What is a Buona franchisee obligated to do if they cannot maintain possession of the approved location when renewing?
Buona Franchise · 2025 FDDAnswer from 2025 FDD Document
- (i) Franchisee maintains possession of the premises of the Approved Location, or if Franchisee is unable to maintain possession of the Approved Location, secures an approved substitute and agrees to expeditiously develop the substitute premises in compliance with the then current standards and specification for the development of Franchised Businesses; and
Source: Item 22 — CONTRACTS (FDD page 78)
What This Means (2025 FDD)
According to Buona's 2025 Franchise Disclosure Document, if a franchisee is unable to maintain possession of the approved location, they must secure an approved substitute location. Additionally, the franchisee must agree to expeditiously develop the substitute premises in compliance with the current standards and specifications for Buona Franchised Businesses.
This requirement is one of several conditions that Buona franchisees must meet to be eligible for renewal of their franchise agreement. Other conditions include compliance with training requirements and payment of a renewal fee. Failure to meet these conditions gives Buona the right to deny renewal of the franchise agreement.
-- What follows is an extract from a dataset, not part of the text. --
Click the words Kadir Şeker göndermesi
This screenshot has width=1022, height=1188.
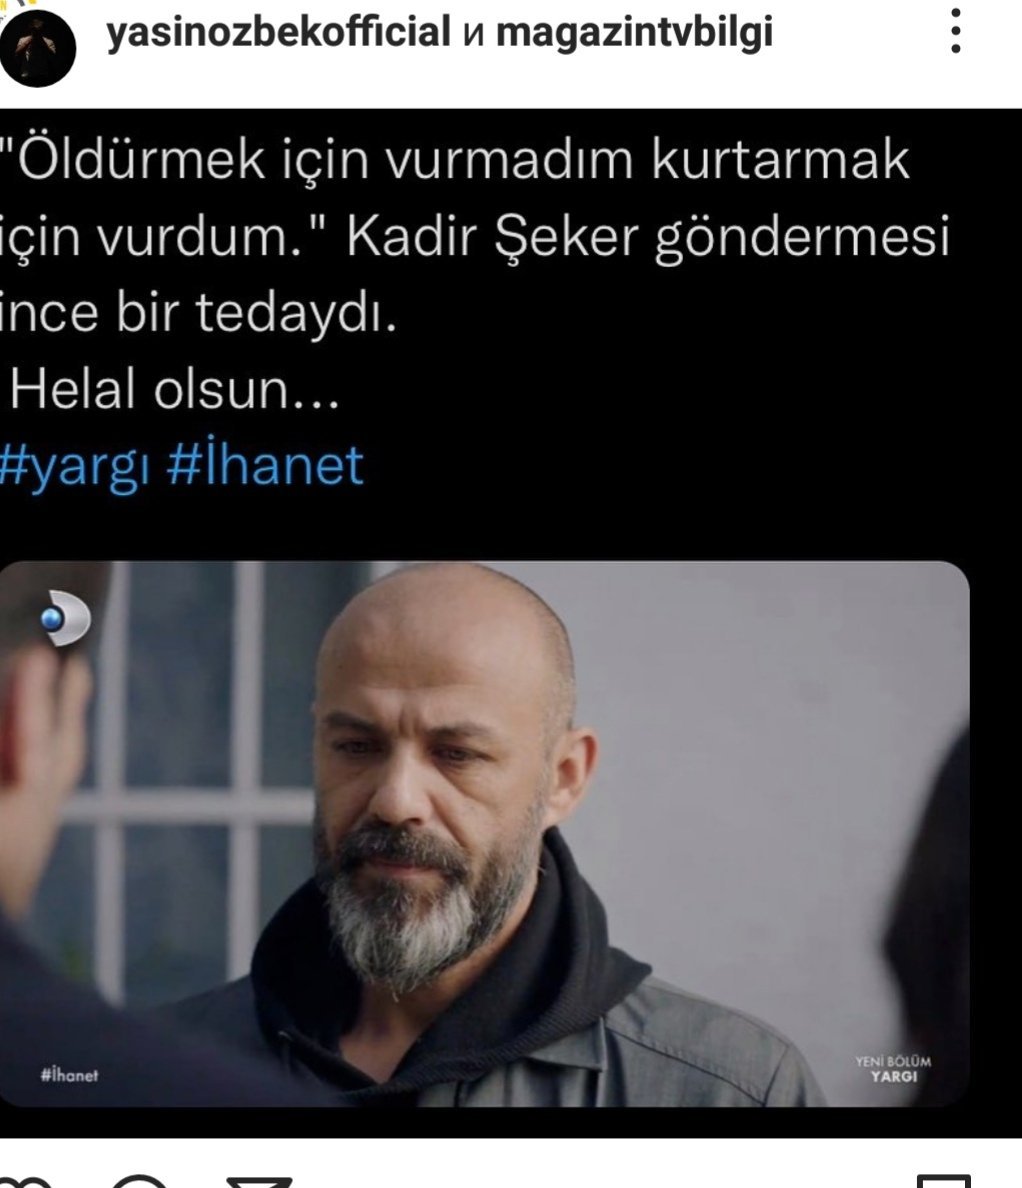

This stipulation ensures that Buona franchisees maintain a physical presence and continue operating their business, even if their original location becomes unavailable. It also protects Buona's brand standards by requiring the franchisee to develop any substitute location to the franchisor's specifications. Franchisees should be aware of this obligation and prepared to act quickly to secure and develop a new location if necessary to maintain their eligibility for renewal.